ASSIGNMENT:
A line below contains "Instruction: Open the Forum link", and a later one contains "Given: Click the Add Screen button". Repeat both, with every line between them, exactly.
-------- MATERIAL PROVIDED --------
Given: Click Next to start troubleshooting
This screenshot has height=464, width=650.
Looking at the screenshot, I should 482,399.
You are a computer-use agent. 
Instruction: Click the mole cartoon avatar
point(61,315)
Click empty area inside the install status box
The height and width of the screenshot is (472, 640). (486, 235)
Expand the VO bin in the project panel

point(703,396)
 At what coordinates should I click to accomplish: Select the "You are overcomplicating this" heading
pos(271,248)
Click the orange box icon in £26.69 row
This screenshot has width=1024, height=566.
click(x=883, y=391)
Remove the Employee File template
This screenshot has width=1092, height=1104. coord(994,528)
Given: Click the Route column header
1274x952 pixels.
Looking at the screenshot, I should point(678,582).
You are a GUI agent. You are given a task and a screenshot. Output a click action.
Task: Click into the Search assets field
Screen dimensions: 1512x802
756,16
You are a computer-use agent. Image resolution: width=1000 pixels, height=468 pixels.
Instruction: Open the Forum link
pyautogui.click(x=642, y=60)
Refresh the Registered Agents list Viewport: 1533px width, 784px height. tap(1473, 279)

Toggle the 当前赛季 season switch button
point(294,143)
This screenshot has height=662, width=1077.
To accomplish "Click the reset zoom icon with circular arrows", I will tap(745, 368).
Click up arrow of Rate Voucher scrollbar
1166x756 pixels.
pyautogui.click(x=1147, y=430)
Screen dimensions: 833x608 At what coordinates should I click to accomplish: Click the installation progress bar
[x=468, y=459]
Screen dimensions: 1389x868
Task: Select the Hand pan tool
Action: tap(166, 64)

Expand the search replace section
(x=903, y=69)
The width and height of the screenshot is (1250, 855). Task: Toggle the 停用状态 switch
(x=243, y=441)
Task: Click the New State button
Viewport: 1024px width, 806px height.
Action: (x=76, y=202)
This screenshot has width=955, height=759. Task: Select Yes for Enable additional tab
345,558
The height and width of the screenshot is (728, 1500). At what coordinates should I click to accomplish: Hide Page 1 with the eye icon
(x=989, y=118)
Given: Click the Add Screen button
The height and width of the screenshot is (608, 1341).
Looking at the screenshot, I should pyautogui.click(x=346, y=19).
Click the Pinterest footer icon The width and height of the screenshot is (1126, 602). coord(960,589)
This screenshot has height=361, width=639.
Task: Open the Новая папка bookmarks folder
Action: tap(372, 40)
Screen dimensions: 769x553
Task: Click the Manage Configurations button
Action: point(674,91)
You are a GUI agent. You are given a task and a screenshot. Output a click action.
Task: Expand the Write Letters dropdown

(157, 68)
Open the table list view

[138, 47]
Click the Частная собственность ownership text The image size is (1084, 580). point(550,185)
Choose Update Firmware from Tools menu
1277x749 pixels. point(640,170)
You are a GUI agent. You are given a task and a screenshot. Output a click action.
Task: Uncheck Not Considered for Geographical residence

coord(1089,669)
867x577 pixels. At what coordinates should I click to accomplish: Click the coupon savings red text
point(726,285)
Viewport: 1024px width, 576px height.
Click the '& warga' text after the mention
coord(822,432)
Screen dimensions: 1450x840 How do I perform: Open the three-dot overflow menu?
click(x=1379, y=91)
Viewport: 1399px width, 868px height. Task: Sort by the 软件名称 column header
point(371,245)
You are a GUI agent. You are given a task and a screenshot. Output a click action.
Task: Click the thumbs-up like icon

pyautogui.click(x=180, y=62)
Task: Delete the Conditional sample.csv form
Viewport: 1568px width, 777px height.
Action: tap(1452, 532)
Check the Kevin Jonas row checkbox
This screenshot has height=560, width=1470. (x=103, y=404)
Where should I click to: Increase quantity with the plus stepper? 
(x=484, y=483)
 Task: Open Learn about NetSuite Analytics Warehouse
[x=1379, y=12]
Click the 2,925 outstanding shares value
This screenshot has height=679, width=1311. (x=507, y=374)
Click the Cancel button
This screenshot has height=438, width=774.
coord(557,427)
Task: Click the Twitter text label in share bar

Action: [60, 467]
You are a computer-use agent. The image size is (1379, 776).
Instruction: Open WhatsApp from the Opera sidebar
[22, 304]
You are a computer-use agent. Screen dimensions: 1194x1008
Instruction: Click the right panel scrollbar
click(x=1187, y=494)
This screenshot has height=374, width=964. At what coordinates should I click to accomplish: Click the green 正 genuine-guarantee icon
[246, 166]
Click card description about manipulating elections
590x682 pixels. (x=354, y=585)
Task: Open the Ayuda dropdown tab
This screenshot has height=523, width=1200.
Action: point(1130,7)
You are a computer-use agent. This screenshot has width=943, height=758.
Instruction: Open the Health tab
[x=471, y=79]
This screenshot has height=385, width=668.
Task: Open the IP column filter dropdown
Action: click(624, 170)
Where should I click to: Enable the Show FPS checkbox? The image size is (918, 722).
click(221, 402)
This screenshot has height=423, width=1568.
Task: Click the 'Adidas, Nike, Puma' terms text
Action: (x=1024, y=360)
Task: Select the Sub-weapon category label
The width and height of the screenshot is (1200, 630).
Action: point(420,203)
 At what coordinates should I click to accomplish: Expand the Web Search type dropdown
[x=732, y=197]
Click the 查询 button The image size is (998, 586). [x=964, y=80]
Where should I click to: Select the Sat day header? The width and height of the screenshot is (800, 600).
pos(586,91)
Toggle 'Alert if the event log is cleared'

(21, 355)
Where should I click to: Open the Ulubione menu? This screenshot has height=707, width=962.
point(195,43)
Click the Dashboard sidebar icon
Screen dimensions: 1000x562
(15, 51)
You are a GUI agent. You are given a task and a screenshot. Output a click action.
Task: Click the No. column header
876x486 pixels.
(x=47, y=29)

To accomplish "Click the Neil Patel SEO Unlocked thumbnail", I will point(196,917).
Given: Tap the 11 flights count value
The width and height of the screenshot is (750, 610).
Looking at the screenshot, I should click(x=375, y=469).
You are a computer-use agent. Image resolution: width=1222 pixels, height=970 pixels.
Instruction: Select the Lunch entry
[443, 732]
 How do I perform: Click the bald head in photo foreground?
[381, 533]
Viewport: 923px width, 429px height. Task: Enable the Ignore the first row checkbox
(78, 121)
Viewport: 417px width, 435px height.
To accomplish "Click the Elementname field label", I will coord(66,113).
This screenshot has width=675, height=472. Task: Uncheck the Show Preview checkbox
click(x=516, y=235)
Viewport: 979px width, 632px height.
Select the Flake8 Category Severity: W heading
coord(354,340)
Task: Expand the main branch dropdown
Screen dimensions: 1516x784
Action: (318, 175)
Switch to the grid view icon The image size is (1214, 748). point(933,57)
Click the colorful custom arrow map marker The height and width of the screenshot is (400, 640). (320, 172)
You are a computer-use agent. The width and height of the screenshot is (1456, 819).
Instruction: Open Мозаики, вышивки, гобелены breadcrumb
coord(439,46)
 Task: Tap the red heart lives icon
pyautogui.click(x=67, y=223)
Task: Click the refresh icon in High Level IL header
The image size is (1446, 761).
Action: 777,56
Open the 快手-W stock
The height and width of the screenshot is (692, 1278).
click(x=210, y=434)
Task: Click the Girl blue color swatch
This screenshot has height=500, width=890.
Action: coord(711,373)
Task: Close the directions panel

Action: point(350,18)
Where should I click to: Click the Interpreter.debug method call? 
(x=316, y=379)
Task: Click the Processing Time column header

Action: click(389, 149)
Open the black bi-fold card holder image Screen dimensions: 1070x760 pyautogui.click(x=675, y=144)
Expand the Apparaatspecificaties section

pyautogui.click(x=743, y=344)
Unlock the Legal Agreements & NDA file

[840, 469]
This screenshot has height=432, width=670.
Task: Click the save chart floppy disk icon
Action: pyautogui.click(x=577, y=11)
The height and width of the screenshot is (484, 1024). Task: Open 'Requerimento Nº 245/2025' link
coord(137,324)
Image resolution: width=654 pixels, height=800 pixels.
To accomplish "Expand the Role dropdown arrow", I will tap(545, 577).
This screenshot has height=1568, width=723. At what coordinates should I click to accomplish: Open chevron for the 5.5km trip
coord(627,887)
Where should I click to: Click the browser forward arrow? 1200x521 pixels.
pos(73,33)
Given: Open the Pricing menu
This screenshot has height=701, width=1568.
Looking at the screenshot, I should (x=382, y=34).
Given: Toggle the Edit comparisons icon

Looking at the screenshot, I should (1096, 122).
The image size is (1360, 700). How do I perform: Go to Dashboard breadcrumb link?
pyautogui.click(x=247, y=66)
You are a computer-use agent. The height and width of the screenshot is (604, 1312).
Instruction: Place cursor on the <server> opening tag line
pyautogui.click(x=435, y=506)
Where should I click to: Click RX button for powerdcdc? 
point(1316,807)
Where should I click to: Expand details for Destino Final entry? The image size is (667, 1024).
--------
FINISHED TASK:
Instruction: Open the Forum link
pyautogui.click(x=642, y=60)
Refresh the Registered Agents list Viewport: 1533px width, 784px height. tap(1473, 279)

Toggle the 当前赛季 season switch button
point(294,143)
This screenshot has height=662, width=1077.
To accomplish "Click the reset zoom icon with circular arrows", I will tap(745, 368).
Click up arrow of Rate Voucher scrollbar
1166x756 pixels.
pyautogui.click(x=1147, y=430)
Screen dimensions: 833x608 At what coordinates should I click to accomplish: Click the installation progress bar
[x=468, y=459]
Screen dimensions: 1389x868
Task: Select the Hand pan tool
Action: tap(166, 64)

Expand the search replace section
(x=903, y=69)
The width and height of the screenshot is (1250, 855). Task: Toggle the 停用状态 switch
(x=243, y=441)
Task: Click the New State button
Viewport: 1024px width, 806px height.
Action: (x=76, y=202)
This screenshot has width=955, height=759. Task: Select Yes for Enable additional tab
345,558
The height and width of the screenshot is (728, 1500). At what coordinates should I click to accomplish: Hide Page 1 with the eye icon
(x=989, y=118)
Given: Click the Add Screen button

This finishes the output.